Find the equation of tangent and normal to the parabola $y^2=4ax$ at the point $\left(a{t}^2,2at\right)$

The equation of given curve is,

$y^2=4ax$

Differentiating w.r.t. $x$, we get $2y\frac{dy}{dx}=4a$

$\Rightarrow {\left(\frac{dy}{dx}\right)}_{\left(a{t}^2,2at\right)}=\frac{4a}{4at}=\frac{1}{t}$

Now, the equation of tangent at $\left(a{t}^2,2at\right)$ is

$\frac{y-2at}{x-a{t}^2}={\left(\frac{dy}{dx}\right)}_{\left(a{t}^2,2at\right)}=\frac{1}{t}$

$\Rightarrow (y-2at)t=x-a{t}^2$

$\Rightarrow yt-2a{t}^2=x-a{t}^2\Rightarrow yt=x+a{t}^2$

 hence , it is the required equation of tangent.
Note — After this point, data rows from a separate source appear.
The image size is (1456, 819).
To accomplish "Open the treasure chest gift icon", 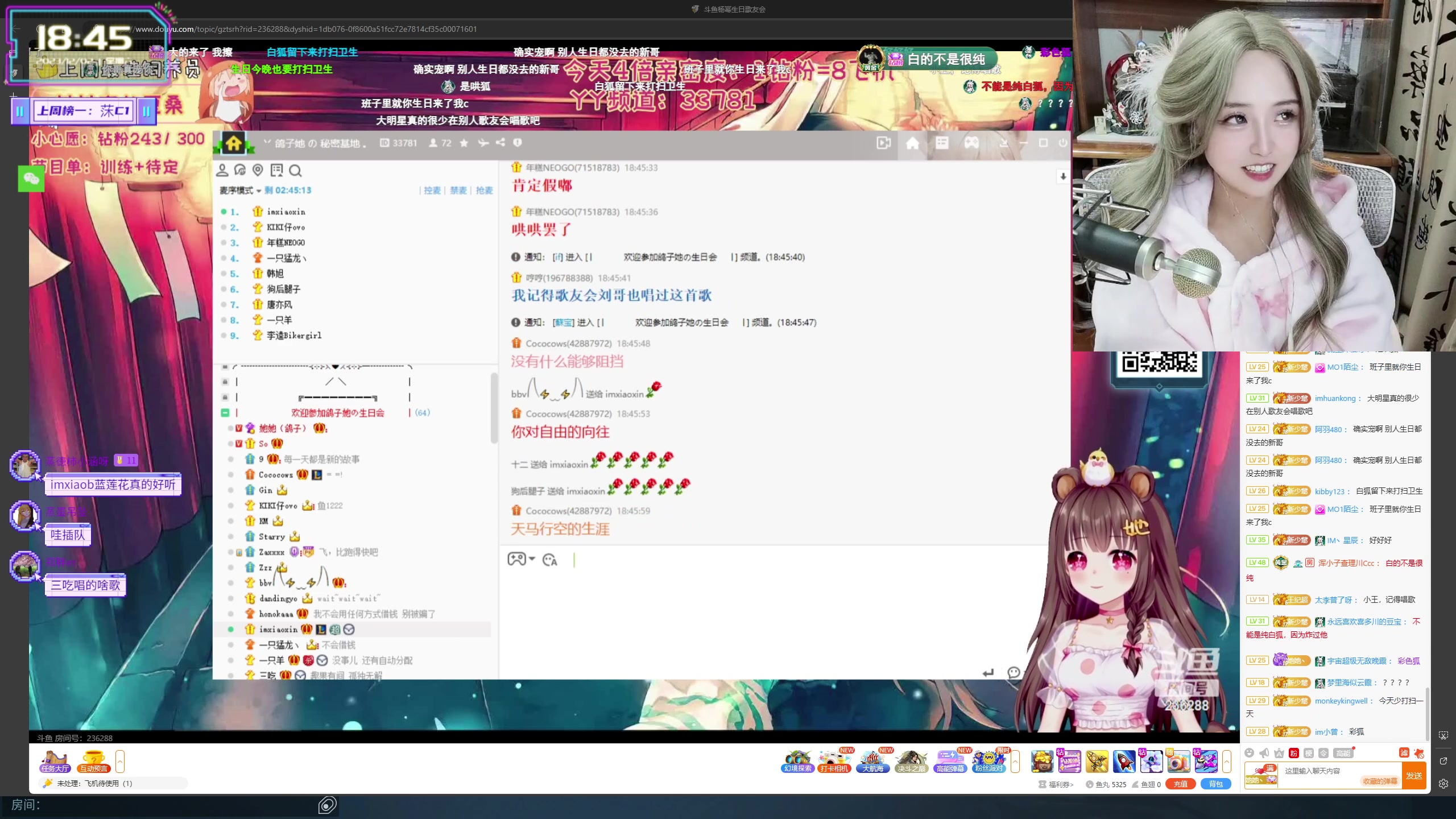I will [x=1042, y=761].
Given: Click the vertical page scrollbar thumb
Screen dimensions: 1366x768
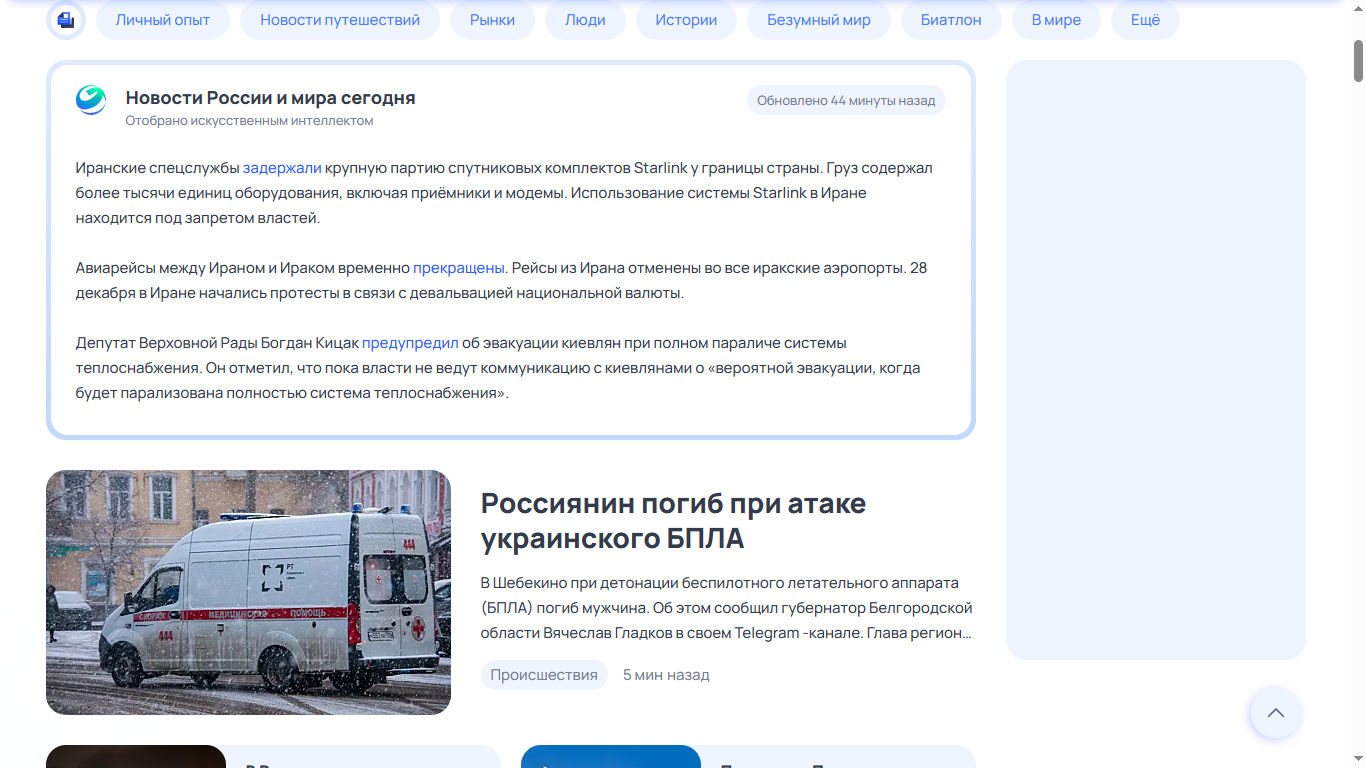Looking at the screenshot, I should point(1358,60).
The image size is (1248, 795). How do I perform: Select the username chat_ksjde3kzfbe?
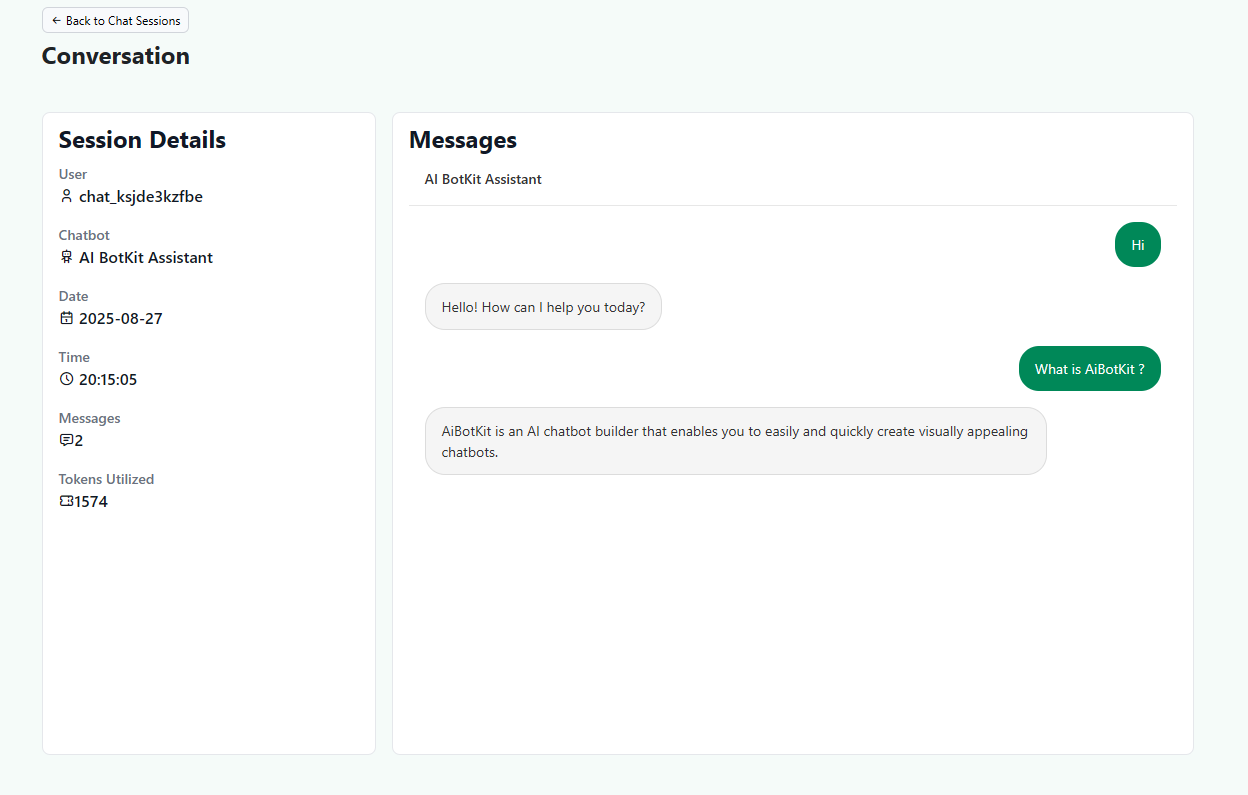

and the equation of normal at $\left(a{t}^2,2at\right)$ is,

$\frac{y-2at}{x-a{t}^2}=\frac{-1}{{\left({\displaystyle \frac{dy}{dx}}\right)}_{(a{t}^2,2at)}}$

 $y-2at=-xt+a{t}^3$

hence, $y+xt=2at+a{t}^3$ is the  required equation of normal.